++++ Given records ++++

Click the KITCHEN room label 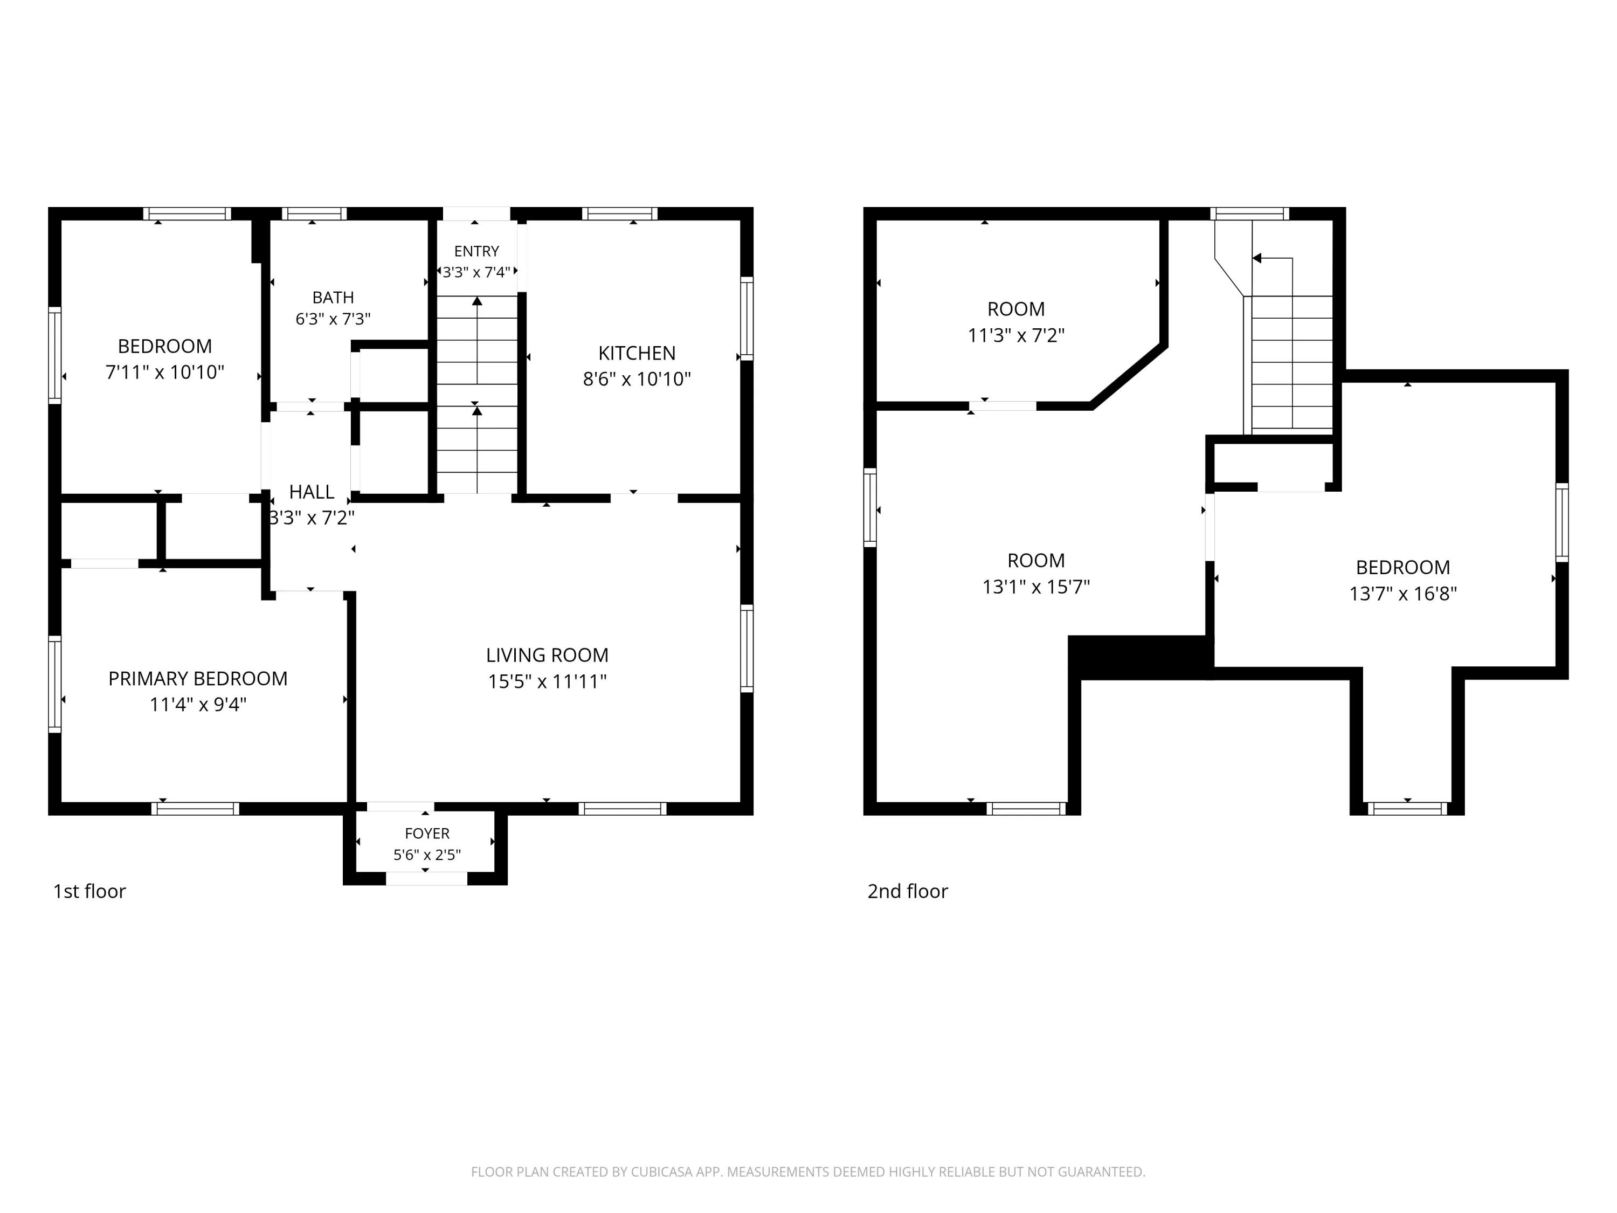tap(636, 353)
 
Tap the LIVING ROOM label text tap(547, 655)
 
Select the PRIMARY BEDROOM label tap(197, 679)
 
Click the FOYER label tap(427, 833)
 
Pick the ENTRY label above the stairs tap(476, 252)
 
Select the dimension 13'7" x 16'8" tap(1403, 594)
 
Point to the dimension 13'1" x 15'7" tap(1036, 587)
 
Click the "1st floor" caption tap(89, 891)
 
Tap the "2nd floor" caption tap(907, 891)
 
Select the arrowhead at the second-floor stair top tap(1256, 258)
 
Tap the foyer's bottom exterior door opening tap(426, 879)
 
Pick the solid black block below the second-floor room tap(1137, 657)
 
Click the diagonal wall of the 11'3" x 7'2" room tap(1128, 374)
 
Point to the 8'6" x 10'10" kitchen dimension tap(636, 379)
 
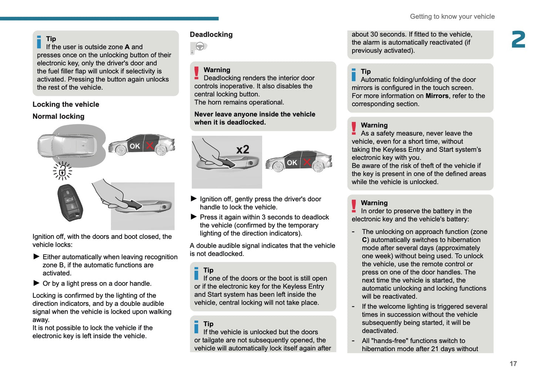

++++

What you should do — Arrange the lines above, from the one containing "Point to the dimension" through the last line, as a Markdown table with an Index column numbering each row and a Line column holding the line. Omit blank lines and pictures.

Response —
| Index | Line |
|---|---|
| 1 | Point to the dimension 13'1" x 15'7" tap(1036, 587) |
| 2 | Click the "1st floor" caption tap(89, 891) |
| 3 | Tap the "2nd floor" caption tap(907, 891) |
| 4 | Select the arrowhead at the second-floor stair top tap(1256, 258) |
| 5 | Tap the foyer's bottom exterior door opening tap(426, 879) |
| 6 | Pick the solid black block below the second-floor room tap(1137, 657) |
| 7 | Click the diagonal wall of the 11'3" x 7'2" room tap(1128, 374) |
| 8 | Point to the 8'6" x 10'10" kitchen dimension tap(636, 379) |